Risk-Adjusted Performance

3 of 100

 
Weak
 
Strong
Insignificant
Compared to the overall equity markets, risk-adjusted returns on investments in Safety Shot are ranked lower than 3 (%) of all global equities and portfolios over the last 90 days. In spite of fairly inconsistent basic indicators, Safety Shot showed solid returns over the last few months and may actually be approaching a breakup point.
SunOpta 

Risk-Adjusted Performance

11 of 100

 
Weak
 
Strong
Good
Compared to the overall equity markets, risk-adjusted returns on investments in SunOpta are ranked lower than 11 (%) of all global equities and portfolios over the last 90 days. Despite quite weak forward-looking signals, SunOpta disclosed solid returns over the last few months and may actually be approaching a breakup point.

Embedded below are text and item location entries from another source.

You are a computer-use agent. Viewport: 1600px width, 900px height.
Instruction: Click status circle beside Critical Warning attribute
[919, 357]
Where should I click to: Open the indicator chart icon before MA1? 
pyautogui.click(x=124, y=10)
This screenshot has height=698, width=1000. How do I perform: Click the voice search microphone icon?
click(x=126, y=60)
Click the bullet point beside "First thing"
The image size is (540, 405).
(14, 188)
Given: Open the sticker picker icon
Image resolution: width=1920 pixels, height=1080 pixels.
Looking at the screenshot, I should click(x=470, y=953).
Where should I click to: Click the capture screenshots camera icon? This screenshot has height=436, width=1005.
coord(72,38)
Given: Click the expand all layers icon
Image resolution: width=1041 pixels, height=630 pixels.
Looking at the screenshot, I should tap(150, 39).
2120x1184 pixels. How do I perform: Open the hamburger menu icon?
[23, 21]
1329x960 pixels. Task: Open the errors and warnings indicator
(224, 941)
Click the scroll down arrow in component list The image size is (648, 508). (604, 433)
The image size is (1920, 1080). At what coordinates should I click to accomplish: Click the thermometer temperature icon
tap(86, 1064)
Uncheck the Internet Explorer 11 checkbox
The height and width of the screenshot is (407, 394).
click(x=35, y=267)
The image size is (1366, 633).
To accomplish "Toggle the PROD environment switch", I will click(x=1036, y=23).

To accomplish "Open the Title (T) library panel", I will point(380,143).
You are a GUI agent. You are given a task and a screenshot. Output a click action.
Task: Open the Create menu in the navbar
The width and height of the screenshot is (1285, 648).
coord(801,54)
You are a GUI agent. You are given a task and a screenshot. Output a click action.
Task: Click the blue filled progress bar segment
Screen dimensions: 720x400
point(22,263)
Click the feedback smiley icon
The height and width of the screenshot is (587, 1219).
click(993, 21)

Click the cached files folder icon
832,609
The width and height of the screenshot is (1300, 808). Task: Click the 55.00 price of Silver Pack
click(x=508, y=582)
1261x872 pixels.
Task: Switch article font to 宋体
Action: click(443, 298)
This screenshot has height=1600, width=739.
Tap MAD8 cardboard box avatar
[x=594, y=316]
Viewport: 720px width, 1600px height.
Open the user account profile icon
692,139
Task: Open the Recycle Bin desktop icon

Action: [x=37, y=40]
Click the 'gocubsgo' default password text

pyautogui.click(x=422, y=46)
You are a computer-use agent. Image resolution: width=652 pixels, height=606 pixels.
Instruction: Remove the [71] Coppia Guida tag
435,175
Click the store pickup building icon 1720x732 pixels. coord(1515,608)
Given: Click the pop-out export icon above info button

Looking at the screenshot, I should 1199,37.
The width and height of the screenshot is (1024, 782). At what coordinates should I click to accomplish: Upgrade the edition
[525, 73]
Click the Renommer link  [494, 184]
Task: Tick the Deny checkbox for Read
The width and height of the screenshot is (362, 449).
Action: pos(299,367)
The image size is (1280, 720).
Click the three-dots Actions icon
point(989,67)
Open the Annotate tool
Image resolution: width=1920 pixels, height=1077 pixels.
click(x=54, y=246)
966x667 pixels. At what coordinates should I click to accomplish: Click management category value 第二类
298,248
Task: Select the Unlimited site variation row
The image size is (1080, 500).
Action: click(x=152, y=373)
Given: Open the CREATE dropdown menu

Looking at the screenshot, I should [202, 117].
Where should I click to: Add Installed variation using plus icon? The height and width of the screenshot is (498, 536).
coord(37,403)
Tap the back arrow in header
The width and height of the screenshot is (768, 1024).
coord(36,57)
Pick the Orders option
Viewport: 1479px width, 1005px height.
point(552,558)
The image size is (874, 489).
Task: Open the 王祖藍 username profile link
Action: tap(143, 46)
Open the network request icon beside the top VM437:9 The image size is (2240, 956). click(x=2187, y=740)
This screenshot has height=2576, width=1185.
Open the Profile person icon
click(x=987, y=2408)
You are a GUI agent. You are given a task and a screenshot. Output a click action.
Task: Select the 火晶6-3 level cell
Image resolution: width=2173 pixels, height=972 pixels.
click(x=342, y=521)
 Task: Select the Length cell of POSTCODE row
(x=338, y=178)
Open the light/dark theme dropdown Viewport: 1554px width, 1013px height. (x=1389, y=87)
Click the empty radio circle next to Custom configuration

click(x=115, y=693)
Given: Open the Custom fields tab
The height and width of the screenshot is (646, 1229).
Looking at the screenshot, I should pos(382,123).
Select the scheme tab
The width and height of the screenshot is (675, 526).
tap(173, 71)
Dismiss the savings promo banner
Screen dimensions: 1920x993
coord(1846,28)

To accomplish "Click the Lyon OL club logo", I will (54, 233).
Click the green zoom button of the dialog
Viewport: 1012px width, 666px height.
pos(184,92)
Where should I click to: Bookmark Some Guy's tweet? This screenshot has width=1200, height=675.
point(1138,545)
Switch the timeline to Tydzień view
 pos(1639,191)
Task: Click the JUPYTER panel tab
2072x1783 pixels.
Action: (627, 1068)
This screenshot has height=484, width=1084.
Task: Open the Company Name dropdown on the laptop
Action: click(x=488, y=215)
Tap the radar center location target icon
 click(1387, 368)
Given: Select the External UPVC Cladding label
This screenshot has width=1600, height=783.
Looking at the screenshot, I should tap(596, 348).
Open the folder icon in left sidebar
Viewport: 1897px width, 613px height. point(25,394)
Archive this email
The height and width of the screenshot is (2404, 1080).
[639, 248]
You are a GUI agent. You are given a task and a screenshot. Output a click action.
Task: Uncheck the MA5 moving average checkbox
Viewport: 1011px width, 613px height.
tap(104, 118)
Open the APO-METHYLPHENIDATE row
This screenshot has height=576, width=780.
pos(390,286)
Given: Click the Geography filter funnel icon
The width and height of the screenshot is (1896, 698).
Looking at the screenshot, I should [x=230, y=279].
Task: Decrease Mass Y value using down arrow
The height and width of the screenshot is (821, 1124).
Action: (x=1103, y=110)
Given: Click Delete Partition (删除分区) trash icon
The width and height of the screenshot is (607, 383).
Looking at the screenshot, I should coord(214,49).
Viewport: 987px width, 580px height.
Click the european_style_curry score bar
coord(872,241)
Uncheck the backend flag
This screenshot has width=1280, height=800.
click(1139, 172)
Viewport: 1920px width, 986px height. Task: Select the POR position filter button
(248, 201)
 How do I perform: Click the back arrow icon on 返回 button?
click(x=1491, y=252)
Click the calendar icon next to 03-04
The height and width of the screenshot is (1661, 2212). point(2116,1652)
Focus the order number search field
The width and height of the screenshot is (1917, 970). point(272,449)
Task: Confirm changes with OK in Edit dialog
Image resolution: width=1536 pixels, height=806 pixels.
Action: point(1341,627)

Safety Shot and SunOpta Volatility Contrast

   Predicted Return Density   
       Returns  

Pair Trading with Safety Shot and SunOpta

The main advantage of trading using opposite Safety Shot and SunOpta positions is that it hedges away some unsystematic risk. Because of two separate transactions, even if Safety Shot position performs unexpectedly, SunOpta can make up some of the losses. Pair trading also minimizes risk from directional movements in the market. For example, if an entire industry or sector drops because of unexpected headlines, the short position in SunOpta will offset losses from the drop in SunOpta's long position.
The idea behind Safety Shot and SunOpta pairs trading is to make the combined position market-neutral, meaning the overall market's direction will not affect its win or loss (or potential downside or upside). This can be achieved by designing a pairs trade with two highly correlated stocks or equities that operate in a similar space or sector, making it possible to obtain profits through simple and relatively low-risk investment.
Check out your portfolio center.
Note that this page's information should be used as a complementary analysis to find the right mix of equity instruments to add to your existing portfolios or create a brand new portfolio. You can also try the Insider Screener module to find insiders across different sectors to evaluate their impact on performance.